» **Yönerge ve koşullar**
Aşağıdaki kayıtların hepsini yeniden yazın: "computer-use agent" geçen her yere "desktop automation agent" koyun, geri kalan her şeyi olduğu gibi bırakın.

[Görünür hedeflerin bulunmasına ilişkin veriler]
----------

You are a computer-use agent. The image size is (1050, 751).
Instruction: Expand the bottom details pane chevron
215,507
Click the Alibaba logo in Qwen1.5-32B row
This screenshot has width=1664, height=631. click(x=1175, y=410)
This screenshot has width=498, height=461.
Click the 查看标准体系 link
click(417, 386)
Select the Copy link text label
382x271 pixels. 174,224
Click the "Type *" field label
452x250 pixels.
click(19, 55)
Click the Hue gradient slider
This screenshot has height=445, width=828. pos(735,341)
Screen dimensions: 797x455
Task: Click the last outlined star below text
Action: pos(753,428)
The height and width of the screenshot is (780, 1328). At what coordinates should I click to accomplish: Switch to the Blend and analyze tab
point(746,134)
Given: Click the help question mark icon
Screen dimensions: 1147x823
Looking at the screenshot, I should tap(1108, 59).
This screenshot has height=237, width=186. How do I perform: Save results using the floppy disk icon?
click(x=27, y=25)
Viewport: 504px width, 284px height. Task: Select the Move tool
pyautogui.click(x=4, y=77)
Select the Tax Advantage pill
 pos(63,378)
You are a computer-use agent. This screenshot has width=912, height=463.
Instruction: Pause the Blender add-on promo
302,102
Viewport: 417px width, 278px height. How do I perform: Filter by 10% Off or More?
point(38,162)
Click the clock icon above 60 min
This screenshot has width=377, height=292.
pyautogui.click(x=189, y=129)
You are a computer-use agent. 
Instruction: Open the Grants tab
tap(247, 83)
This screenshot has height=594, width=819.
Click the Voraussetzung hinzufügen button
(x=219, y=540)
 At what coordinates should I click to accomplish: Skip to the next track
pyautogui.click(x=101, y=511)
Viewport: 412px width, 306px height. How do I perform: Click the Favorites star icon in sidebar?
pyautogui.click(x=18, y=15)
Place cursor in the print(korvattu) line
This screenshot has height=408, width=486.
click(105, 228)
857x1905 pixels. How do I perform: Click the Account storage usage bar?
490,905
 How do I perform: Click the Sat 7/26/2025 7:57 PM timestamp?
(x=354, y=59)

----------

» **Sonuç**
You are a desktop automation agent. The image size is (1050, 751).
Instruction: Expand the bottom details pane chevron
215,507
Click the Alibaba logo in Qwen1.5-32B row
This screenshot has width=1664, height=631. click(x=1175, y=410)
This screenshot has width=498, height=461.
Click the 查看标准体系 link
click(417, 386)
Select the Copy link text label
382x271 pixels. 174,224
Click the "Type *" field label
452x250 pixels.
click(19, 55)
Click the Hue gradient slider
This screenshot has height=445, width=828. pos(735,341)
Screen dimensions: 797x455
Task: Click the last outlined star below text
Action: pos(753,428)
The height and width of the screenshot is (780, 1328). At what coordinates should I click to accomplish: Switch to the Blend and analyze tab
point(746,134)
Given: Click the help question mark icon
Screen dimensions: 1147x823
Looking at the screenshot, I should tap(1108, 59).
This screenshot has height=237, width=186. How do I perform: Save results using the floppy disk icon?
click(x=27, y=25)
Viewport: 504px width, 284px height. Task: Select the Move tool
pyautogui.click(x=4, y=77)
Select the Tax Advantage pill
 pos(63,378)
You are a desktop automation agent. This screenshot has width=912, height=463.
Instruction: Pause the Blender add-on promo
302,102
Viewport: 417px width, 278px height. How do I perform: Filter by 10% Off or More?
point(38,162)
Click the clock icon above 60 min
This screenshot has width=377, height=292.
pyautogui.click(x=189, y=129)
You are a desktop automation agent. 
Instruction: Open the Grants tab
tap(247, 83)
This screenshot has height=594, width=819.
Click the Voraussetzung hinzufügen button
(x=219, y=540)
 At what coordinates should I click to accomplish: Skip to the next track
pyautogui.click(x=101, y=511)
Viewport: 412px width, 306px height. How do I perform: Click the Favorites star icon in sidebar?
pyautogui.click(x=18, y=15)
Place cursor in the print(korvattu) line
This screenshot has height=408, width=486.
click(105, 228)
857x1905 pixels. How do I perform: Click the Account storage usage bar?
490,905
 How do I perform: Click the Sat 7/26/2025 7:57 PM timestamp?
(x=354, y=59)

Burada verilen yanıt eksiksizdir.